Task to carry out - Report only how many lines below include "Toggle".

Source records -
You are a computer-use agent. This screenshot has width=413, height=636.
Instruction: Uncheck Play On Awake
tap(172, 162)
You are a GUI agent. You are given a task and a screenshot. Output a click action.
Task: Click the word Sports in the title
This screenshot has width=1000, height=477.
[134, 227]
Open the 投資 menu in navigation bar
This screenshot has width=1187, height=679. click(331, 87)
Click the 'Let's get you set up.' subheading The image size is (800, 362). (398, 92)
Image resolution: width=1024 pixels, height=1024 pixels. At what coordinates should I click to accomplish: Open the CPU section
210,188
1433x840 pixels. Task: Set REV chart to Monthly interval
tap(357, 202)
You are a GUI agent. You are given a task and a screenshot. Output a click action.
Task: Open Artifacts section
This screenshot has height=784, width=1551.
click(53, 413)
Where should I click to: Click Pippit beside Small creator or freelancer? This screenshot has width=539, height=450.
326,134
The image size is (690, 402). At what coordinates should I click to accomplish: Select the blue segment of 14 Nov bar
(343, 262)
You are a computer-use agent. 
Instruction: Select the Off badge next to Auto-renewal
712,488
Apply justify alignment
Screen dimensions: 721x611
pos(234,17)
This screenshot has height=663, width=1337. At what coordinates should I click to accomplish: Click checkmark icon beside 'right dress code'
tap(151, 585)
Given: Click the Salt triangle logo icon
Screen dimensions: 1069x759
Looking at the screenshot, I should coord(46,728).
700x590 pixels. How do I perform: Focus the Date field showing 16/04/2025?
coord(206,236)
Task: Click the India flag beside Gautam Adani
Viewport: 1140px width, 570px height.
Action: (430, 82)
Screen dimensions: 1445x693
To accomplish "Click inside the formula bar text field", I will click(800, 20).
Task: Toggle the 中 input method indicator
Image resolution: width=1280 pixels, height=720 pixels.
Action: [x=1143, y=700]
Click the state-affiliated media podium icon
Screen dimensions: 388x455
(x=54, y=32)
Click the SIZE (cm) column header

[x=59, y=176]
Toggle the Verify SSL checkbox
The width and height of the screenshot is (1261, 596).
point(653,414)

Response for this exercise - 2